¡No me lo creo!

La Razón
La RazónLa Razón

La publicidad demostrativa se ha utilizado toda la vida para convencer a los consumidores de las maravillosas ventajas y características de un producto o servicio. Mejor que contar lo bueno y estupendo que puede ser algo, vamos a demostrarlo, habitualmente con otros consumidores como testigos creíbles e imparciales.

La creatividad, en estos casos, suele estar en cómo sea esa demostración. Si se basa simplemente en ver cómo un detergente lava más blanco que los demás y lo limpísimas que quedan las sábanas o el mantel, el tema no deja de ser un rollo, por más que esta historia se utilizase durante bastantes años y funcionase con las amas de casa de hace tiempo. En cambio, si se demuestra la bondad de los niños al compartir un regalo sin que se lo digan, o al escribir una carta a los reyes magos y otra a sus padres, pueden salir campañas preciosas, con enorme eficacia y repercusión.
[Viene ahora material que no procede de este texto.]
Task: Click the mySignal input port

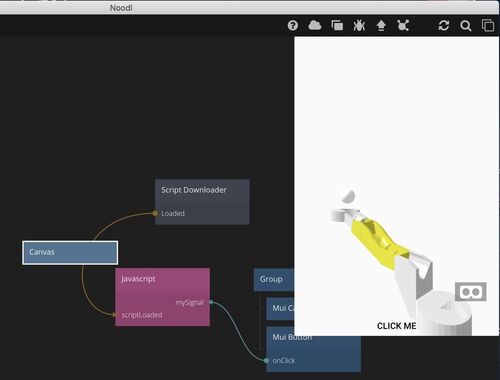Action: coord(210,302)
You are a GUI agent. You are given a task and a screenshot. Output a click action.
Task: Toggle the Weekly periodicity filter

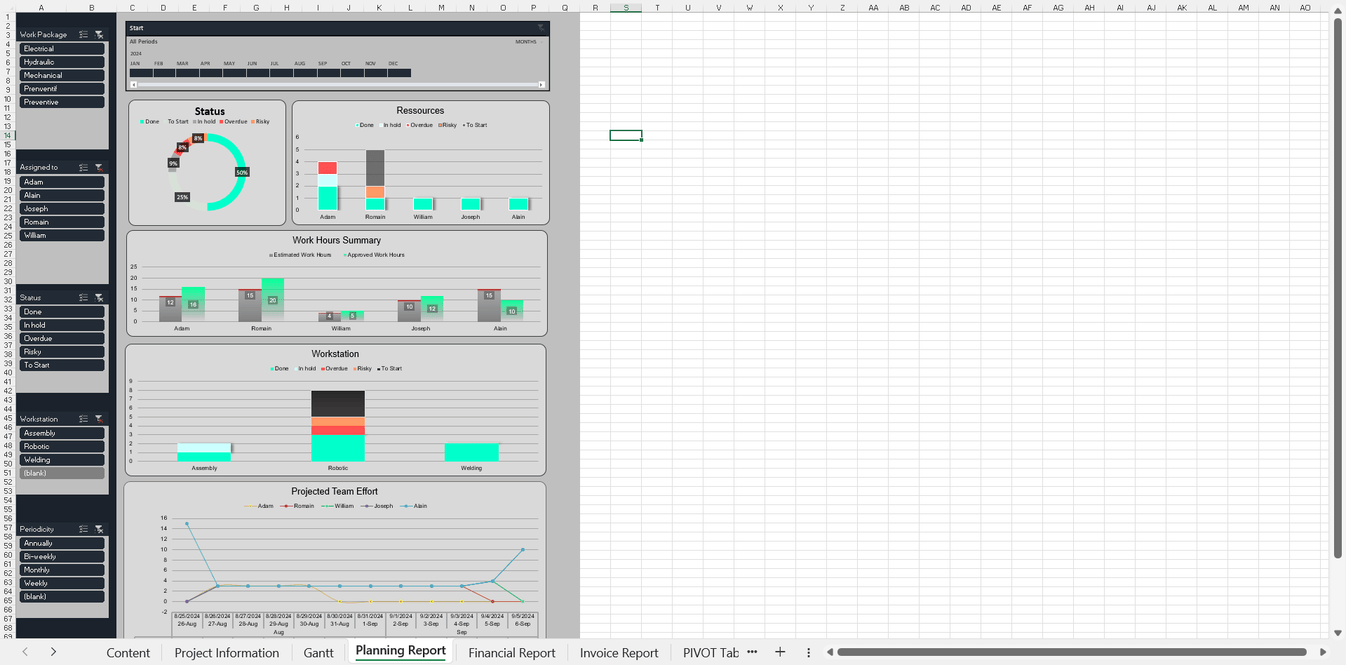61,583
La nueva campaña del Volkswagen Beetle intenta «masculinizar» el modelo, mostrar que tiene «más power y menos flower», en sus propias palabras, y un diseño más deportivo, potente y tecnológico. Y para demostrarlo, la agencia DDB España invitó a cuatro personas a dar una vuelta de infarto al circuito de Castellolí como copilotos con los ojos vendados. Los voluntarios no sabían en qué modelo se montaban, mientras el piloto derrapaba y aceleraba al máximo en cada curva. El vídeo refleja perfectamente el susto y las emociones de los consumidores que vivieron la prueba y, sobre todo, la cara de asombro al comprobar que había sido en un coche totalmente inesperado. Un gran ejemplo de cómo la demostración puede seguir siendo válida en estos tiempos, pues es mucho más creíble esa persona real sorprendida ante las pruebas que cualquier otro argumento.

Otro tema es que a Volkswagen le resulten eficaces estas campañas que presumen de buenos productos, pero no tocan el gran problema de sus emisiones contaminantes Es algo que afecta fuertemente la confianza de los consumidores, pero sobre esa cuestión la marca ha optado por un perfil bajo y no lo ha afrontado en su comunicación. De hecho, bastantes comentarios en YouTube sobre el espectacular vídeo del Beetle se refieren a la contaminación y el medio ambiente: «Lo que es de infarto son vuestras emisiones». Ya se sabe que, en estos tiempos, no basta con demostrar que se tiene un buen producto, pues los consumidores exigen mucho más.